Gerchunoff absuelve a Alfonsín de las acusaciones de haber conspirado contra De la Rúa. Explica bien cómo sus intenciones eran más bien buscar un acuerdo con el PJ que permitiera salir de la convertibilidad sin una crisis política demasiado grave que arrastrara a la UCR hacia el desastre. La relación tortuosa entre el presidente y su vice (que llevaría a la renuncia de Chacho Alvarez) y la firmeza de De la Rúa para sostener el modelo aún a costa de intentar salvarlo llevando al gobierno a Domingo Cavallo no le dejaron mucho espacio a Alfonsín para alcanzar ese acuerdo con el PJ, el cual sólo se volvió posible cuando, finalmente, con el “corralito” Cavallo decreta el final de la convertibilidad realmente existente y al poco tiempo renuncia De la Rúa. Como en la transición de 1989 con Menem, la debacle radical le aportó gobernabilidad y apoyo parlamentario al gobierno justicialista que lo sucedió. Sin embargo, a diferencia de 1983, cuando Alfonsín tuvo claro que lo crucial era establecer la democracia y desde ahí, con aciertos y errores, articuló su gobierno, la Alianza no comprendió en 1999 que su leit motiv debía ser salir de la depresión económica a la que la convertibilidad estaba sometiendo a la sociedad argentina. En este sentido, debe haber habido discusiones al respecto entre Alfonsín y los economistas de la FADE, sobre las cuales los lectores del libro no tenemos muchos detalles.

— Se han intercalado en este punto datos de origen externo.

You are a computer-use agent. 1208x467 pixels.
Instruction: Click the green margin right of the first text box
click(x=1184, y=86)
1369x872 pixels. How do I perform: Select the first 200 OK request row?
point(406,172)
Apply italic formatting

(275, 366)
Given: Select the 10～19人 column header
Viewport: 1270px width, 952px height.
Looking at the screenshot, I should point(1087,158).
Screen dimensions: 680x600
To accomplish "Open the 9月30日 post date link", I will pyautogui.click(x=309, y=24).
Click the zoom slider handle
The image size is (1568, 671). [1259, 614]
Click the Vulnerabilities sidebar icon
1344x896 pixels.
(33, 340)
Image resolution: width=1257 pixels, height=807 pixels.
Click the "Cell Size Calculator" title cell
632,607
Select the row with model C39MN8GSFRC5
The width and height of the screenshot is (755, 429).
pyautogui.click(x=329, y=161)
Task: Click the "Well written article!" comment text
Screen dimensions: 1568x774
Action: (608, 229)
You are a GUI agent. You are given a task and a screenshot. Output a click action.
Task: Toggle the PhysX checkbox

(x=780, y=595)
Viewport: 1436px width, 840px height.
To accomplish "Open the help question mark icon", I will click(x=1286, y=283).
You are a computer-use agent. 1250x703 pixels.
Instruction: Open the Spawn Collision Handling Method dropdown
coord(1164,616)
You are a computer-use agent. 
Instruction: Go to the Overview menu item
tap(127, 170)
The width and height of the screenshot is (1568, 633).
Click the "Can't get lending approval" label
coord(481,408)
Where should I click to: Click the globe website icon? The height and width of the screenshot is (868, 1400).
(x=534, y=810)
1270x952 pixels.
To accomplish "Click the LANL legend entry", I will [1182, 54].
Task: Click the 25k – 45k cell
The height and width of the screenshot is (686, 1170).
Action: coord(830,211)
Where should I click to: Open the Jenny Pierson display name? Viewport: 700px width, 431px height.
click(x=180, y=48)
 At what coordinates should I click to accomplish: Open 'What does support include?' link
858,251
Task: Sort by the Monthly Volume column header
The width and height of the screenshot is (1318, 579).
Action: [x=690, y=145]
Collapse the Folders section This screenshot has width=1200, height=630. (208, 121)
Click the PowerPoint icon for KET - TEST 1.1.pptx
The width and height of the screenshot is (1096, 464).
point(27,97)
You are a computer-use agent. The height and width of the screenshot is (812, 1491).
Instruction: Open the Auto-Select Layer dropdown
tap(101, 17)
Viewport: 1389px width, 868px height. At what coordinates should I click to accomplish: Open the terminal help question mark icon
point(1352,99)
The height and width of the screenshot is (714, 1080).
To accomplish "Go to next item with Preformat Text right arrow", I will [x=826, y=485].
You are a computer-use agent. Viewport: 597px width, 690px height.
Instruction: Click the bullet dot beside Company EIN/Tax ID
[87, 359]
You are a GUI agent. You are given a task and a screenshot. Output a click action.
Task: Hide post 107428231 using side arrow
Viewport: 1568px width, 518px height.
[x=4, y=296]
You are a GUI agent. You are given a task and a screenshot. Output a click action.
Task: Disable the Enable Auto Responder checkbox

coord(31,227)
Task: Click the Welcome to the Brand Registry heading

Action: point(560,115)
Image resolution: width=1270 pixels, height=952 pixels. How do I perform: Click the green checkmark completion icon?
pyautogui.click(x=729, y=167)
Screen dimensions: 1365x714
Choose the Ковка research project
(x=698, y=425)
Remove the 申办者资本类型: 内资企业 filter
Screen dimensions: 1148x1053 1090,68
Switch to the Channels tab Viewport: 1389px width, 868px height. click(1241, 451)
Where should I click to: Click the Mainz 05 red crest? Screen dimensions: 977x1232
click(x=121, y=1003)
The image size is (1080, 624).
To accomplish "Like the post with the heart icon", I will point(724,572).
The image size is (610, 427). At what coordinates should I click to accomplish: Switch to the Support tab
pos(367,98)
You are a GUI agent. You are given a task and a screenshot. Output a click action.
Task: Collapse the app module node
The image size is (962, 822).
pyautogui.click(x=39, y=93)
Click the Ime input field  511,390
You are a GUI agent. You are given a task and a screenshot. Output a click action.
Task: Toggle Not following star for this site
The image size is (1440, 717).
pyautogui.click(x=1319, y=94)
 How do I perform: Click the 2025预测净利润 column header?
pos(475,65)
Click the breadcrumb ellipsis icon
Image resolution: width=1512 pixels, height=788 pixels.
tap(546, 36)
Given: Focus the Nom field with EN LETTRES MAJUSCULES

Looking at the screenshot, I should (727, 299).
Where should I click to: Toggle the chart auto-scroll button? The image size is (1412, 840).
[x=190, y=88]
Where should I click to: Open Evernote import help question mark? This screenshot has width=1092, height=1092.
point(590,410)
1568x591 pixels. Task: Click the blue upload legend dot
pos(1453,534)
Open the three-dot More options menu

Las páginas finales relatan los últimos momentos de la vida política de Alfonsín. Su renuncia al Senado, sus enojos –con Elisa Carrió, por los ataques a la UCR, y con los Kirchner, por las provocaciones en el campo de la memoria por la lucha de los derechos humanos–, los armados para las elecciones de 2007 y los sucesivos homenajes en vida de los que fue objeto.
Para quienes acompañamos el proyecto de Alfonsín en varios de los momentos relatados por el libro, es difícil dejar la emoción de lado y cerrar la lectura de El planisferio invertido. En este sentido, el libro de Gerchunoff tiene el tono justo, uno que permite la reflexión y acompaña con recuerdos y anécdotas de la vida de Alfonsín, que nos vuelve a encandilar con su enorme figura de líder sin igual. La mirada retrospectiva nos deja el balance de un político que pudo transformar la sociedad argentina en el plano de sus instituciones, siendo esto casi lo único que nos queda de todo lo que se intentó desde 1983 hasta acá. Es cierto que la reforma económica la terminó haciendo Menem, pero de esa reforma económica en la actualidad no queda nada. En cambio, el legado de Alfonsín sigue vigente, nos moldea a todos los que hacemos política, nos obliga a buscar consensos, a ganar elecciones, a formar coaliciones. Nos interpela a seguir soñando en cómo hacer para conciliar los beneficios de la libertad con las aspiraciones de progreso y justicia social.